A faithful copy of every entry is the goal; keep the images out of it.

──────── PROVIDED DATA ────────

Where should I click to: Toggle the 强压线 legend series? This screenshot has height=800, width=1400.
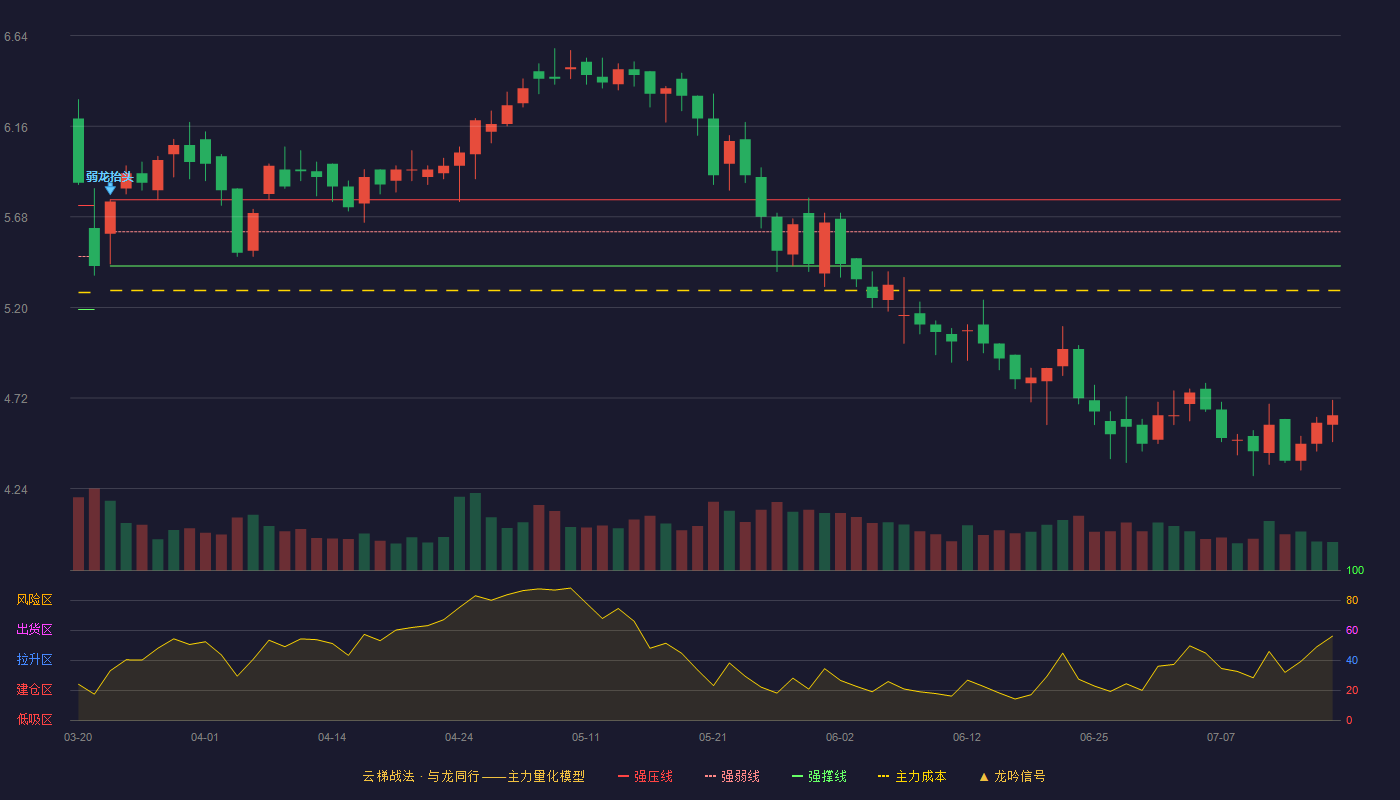point(645,776)
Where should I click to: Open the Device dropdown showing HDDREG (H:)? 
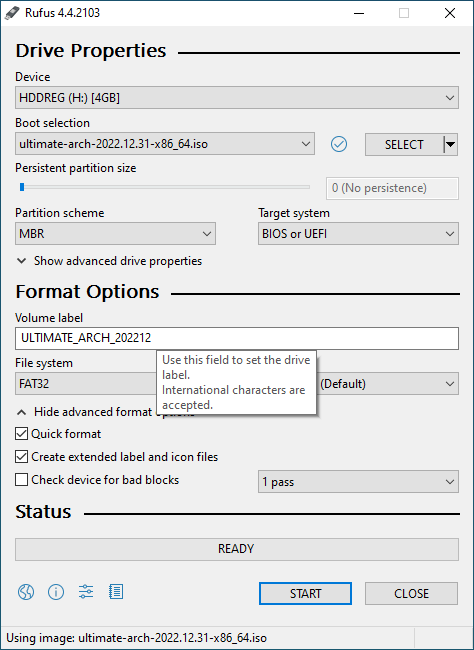237,98
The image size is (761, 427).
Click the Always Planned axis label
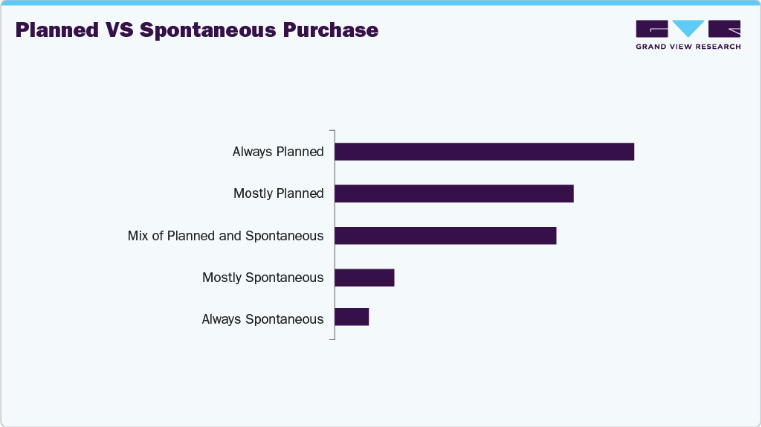coord(278,152)
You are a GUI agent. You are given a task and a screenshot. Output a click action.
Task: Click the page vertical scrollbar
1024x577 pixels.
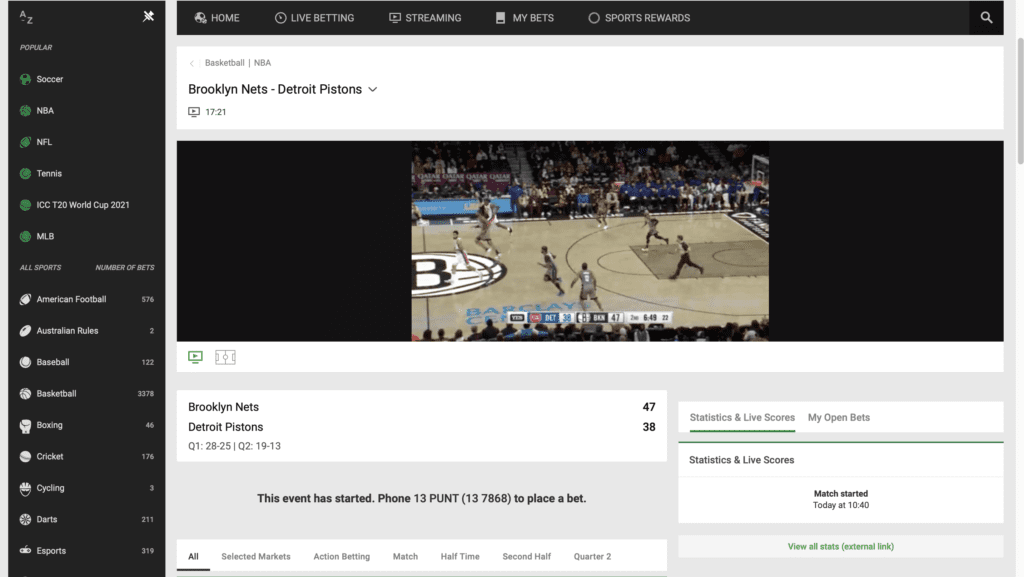point(1018,100)
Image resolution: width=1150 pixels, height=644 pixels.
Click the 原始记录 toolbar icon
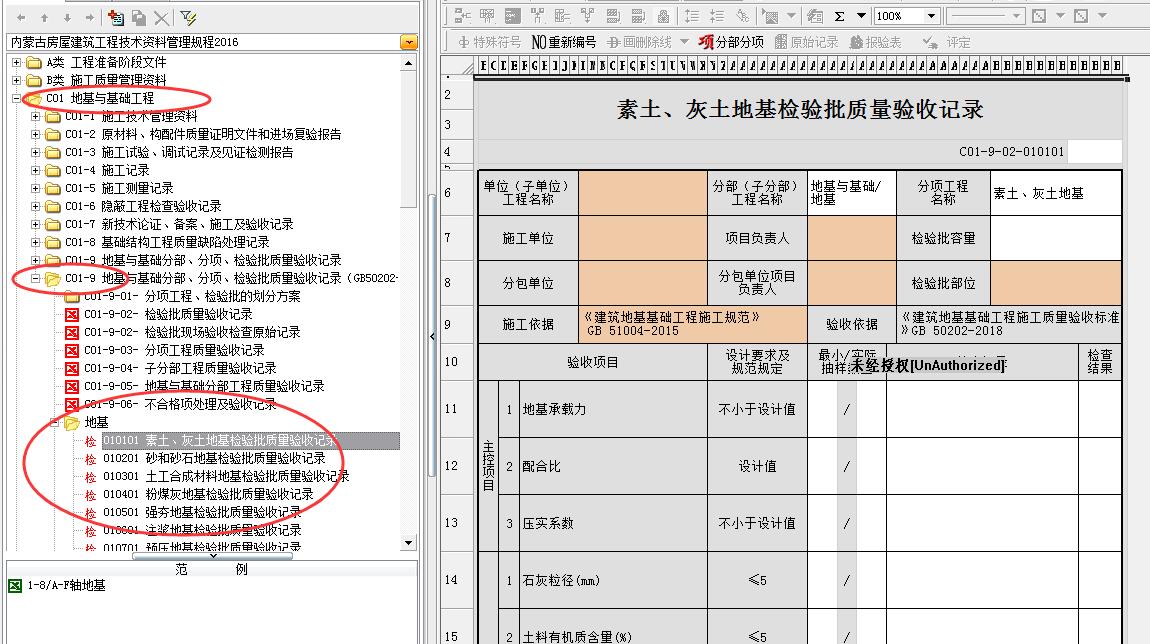[x=806, y=42]
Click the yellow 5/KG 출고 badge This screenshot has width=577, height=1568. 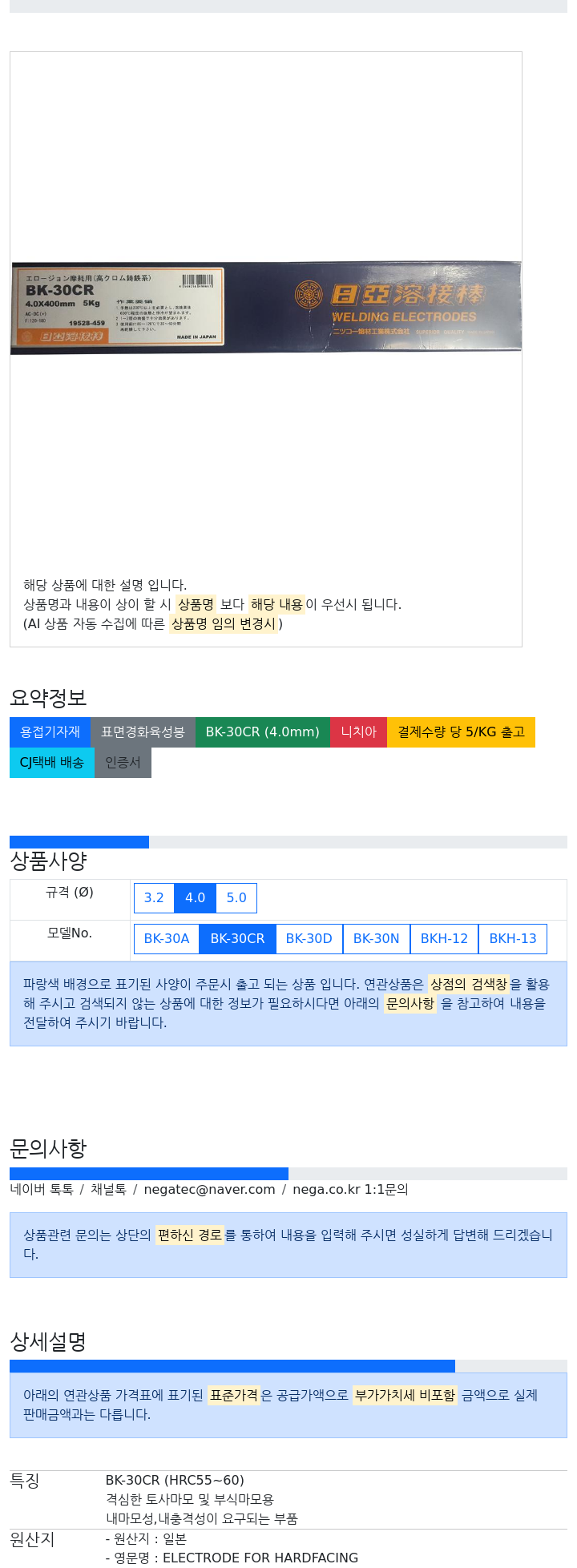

────────

THE COMPLETED TASK –
Where should I click to: Toggle the 强压线 legend series? This screenshot has height=800, width=1400.
point(645,776)
Where should I click to: Open the Device dropdown showing HDDREG (H:)? 
237,98
The image size is (761, 427).
Click the Always Planned axis label
coord(278,152)
You are a GUI agent. You are given a task and a screenshot. Output a click action.
Task: Click the page vertical scrollbar
1024x577 pixels.
point(1018,100)
Image resolution: width=1150 pixels, height=644 pixels.
Click the 原始记录 toolbar icon
[x=806, y=42]
Click the yellow 5/KG 출고 badge This screenshot has width=577, height=1568. 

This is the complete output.